I have been thinking in these days of writing more of the story of the impact that Msgr. Luigi Giussani had (and continues to have) on my life. What he gave me has remained a focus for my life, a vocational commitment, and also the source of a suffering that I have been willing to endure, and -- at times -- even embrace.
But tonight, recalling the tenth anniversary of his funeral, I desire only to represent the compelling words I posted last year, along with the picture of his simple tomb. In an era of so much celebrity worship and personality cult (even in the Church), Don Giussani was something remarkable: he was the real deal.
He still is. I'm not the only one who thinks so.

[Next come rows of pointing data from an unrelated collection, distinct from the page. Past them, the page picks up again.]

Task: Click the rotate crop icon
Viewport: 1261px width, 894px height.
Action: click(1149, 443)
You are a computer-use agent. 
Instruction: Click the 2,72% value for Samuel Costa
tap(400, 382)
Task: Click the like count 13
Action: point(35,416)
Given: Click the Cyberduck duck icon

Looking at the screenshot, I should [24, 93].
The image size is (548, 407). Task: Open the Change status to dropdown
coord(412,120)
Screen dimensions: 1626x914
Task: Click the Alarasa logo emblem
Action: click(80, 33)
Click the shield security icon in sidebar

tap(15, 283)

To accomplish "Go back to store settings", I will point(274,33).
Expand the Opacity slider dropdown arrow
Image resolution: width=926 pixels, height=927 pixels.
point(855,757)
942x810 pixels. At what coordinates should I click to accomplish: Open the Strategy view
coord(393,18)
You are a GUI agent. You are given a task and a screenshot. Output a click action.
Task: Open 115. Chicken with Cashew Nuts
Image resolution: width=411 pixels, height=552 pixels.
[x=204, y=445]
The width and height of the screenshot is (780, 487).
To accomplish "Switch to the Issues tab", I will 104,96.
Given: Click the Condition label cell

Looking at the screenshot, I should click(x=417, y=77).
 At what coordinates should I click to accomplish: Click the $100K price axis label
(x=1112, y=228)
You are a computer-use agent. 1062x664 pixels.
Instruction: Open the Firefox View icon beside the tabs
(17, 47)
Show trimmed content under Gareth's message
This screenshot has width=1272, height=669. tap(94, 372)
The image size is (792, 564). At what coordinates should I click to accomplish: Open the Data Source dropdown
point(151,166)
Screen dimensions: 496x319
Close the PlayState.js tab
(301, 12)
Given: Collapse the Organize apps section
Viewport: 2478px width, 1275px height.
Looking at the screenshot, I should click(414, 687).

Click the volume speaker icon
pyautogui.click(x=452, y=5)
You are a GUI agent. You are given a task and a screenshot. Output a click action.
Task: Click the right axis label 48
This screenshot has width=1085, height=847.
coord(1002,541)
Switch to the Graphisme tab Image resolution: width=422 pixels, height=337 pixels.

The municipality of Milan has had to move Giussani's tomb to a more accessible place in the city cemetery to accommodate the crowds of pilgrims.
And I remember the man, the teacher, speaking with such passion in the years when he was still full of physical vitality, surrounded by a pile of dog-eared books on the desk and a bottle of mineral water.
He taught us the truth. He said things like these words:
"This is the ultimate embrace of the Mystery, against which man–even the most distant, the most perverse or the most obscured, the most in the dark–cannot oppose anything, can make no objection. He can abandon it, but in so doing he abandons himself and his own good. The Mystery as mercy remains the last word even on all the awful possibilities of history.
"For this reason existence expresses itself, as ultimate ideal, in begging. The real protagonist of history is the beggar: Christ who begs for man’s heart, and man’s heart that begs for Christ."